Task description – Only the lines below, from the one with "This screenshot has width=1246, height=656." through the one with "Choose Create MIR", are to be written out, exactly.

━━━ Extracted entries

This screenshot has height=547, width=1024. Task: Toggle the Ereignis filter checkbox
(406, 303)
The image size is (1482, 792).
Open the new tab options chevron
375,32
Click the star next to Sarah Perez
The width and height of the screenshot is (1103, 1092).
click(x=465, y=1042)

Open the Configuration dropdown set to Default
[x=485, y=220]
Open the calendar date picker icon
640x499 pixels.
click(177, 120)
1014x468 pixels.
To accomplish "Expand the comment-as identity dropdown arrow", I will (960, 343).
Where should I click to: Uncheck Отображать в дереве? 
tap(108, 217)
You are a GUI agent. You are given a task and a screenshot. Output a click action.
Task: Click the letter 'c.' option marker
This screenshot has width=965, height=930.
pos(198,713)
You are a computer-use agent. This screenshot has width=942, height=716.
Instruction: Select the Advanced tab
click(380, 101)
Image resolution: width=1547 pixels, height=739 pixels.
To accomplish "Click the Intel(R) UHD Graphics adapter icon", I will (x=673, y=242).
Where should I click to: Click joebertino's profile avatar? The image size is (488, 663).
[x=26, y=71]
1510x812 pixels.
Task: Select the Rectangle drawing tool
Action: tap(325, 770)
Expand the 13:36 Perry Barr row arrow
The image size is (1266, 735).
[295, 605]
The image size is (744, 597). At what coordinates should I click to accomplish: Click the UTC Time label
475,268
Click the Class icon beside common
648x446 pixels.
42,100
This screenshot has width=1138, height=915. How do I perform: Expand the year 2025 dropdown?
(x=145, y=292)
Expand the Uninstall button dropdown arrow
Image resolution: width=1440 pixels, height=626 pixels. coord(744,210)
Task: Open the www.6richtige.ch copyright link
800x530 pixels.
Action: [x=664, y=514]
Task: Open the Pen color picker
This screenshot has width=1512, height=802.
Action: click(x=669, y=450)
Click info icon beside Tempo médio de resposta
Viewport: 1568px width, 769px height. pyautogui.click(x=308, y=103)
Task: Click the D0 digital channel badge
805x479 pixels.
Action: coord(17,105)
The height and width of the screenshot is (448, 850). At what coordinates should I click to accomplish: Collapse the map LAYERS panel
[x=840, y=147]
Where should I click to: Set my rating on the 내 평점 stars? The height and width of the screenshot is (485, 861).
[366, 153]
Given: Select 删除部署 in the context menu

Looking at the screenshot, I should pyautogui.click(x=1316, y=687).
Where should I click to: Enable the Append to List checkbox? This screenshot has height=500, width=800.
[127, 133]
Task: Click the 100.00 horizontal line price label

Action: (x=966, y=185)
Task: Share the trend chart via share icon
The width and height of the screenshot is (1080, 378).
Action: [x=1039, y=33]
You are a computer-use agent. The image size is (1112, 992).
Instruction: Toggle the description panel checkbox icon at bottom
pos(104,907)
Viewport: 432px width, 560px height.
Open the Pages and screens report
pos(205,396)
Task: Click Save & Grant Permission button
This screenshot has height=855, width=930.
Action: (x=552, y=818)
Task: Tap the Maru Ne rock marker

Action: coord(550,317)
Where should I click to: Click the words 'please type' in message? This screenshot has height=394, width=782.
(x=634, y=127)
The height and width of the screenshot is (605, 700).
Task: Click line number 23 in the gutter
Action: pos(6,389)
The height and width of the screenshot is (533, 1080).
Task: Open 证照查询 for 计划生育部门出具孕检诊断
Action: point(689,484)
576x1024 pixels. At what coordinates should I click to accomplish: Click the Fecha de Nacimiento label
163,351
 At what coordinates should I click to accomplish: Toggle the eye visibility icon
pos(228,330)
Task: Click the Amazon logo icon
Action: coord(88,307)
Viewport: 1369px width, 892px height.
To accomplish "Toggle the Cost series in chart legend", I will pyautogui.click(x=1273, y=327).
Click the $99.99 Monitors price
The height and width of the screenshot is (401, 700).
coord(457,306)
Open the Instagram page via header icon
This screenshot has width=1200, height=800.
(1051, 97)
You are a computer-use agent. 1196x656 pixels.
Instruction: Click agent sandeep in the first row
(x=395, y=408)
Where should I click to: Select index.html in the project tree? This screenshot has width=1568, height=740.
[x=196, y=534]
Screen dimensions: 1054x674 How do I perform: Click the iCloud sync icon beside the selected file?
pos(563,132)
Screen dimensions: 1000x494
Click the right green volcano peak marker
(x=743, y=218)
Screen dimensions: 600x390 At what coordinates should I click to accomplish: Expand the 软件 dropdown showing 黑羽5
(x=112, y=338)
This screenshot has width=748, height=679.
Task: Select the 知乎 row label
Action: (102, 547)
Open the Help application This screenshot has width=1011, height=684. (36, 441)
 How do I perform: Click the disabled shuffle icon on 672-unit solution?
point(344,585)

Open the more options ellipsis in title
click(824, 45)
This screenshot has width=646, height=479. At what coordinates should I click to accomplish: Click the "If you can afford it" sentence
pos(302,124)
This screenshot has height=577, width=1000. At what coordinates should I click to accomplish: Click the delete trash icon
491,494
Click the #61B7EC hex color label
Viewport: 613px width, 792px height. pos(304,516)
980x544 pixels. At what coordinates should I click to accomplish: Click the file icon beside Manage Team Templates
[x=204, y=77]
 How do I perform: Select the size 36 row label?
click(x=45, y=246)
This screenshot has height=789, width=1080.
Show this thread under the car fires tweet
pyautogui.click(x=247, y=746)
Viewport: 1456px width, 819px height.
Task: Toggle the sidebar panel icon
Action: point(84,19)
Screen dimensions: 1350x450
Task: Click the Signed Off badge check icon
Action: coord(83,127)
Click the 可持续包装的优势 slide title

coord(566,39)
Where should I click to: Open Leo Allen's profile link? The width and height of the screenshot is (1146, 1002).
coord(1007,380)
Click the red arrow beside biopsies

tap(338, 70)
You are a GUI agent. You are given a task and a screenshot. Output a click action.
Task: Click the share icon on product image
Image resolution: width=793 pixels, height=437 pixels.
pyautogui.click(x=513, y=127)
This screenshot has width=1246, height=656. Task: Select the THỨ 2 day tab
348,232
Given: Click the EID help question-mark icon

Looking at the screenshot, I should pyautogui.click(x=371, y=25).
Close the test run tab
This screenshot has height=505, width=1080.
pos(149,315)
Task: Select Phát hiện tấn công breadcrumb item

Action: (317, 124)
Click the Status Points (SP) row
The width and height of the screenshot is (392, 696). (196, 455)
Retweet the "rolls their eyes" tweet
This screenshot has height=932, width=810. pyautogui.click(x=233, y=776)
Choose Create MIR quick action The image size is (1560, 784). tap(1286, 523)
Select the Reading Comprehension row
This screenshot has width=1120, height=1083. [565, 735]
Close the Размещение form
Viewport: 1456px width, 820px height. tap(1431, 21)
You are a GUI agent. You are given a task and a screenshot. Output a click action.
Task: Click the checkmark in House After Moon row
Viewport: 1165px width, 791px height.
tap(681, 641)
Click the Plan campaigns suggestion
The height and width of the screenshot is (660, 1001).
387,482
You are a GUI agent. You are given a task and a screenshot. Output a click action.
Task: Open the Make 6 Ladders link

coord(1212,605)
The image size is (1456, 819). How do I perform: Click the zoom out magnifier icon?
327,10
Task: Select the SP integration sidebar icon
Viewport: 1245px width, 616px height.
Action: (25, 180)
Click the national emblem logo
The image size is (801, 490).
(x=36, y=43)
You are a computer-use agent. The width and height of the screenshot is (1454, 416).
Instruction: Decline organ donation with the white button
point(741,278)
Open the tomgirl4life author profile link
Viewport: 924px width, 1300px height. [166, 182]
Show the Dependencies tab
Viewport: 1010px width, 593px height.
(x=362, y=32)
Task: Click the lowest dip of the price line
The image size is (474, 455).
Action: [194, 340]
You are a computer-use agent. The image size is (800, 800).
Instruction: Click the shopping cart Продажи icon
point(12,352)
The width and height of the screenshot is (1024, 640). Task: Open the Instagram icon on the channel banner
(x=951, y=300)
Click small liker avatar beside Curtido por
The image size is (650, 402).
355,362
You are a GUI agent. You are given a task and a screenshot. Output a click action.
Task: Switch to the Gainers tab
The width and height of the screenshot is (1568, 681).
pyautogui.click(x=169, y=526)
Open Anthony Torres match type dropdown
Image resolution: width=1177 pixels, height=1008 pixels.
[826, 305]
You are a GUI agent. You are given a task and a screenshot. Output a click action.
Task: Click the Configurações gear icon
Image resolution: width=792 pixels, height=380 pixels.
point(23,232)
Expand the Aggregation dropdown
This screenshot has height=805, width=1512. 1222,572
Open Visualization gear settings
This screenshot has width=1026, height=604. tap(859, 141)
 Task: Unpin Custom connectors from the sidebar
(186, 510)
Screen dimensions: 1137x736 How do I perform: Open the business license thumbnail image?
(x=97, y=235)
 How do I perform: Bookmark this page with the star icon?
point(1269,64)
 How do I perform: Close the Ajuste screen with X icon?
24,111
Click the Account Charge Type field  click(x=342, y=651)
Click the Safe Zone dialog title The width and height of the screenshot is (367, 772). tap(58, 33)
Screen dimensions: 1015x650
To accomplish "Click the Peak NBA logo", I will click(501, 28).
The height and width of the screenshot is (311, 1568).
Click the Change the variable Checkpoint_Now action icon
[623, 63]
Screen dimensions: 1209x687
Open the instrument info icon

━━━━━━

Written answer –
This screenshot has width=1246, height=656. Task: Select the THỨ 2 day tab
348,232
Given: Click the EID help question-mark icon

Looking at the screenshot, I should pyautogui.click(x=371, y=25).
Close the test run tab
This screenshot has height=505, width=1080.
pos(149,315)
Task: Select Phát hiện tấn công breadcrumb item

Action: (317, 124)
Click the Status Points (SP) row
The width and height of the screenshot is (392, 696). (196, 455)
Retweet the "rolls their eyes" tweet
This screenshot has height=932, width=810. pyautogui.click(x=233, y=776)
Choose Create MIR quick action The image size is (1560, 784). tap(1286, 523)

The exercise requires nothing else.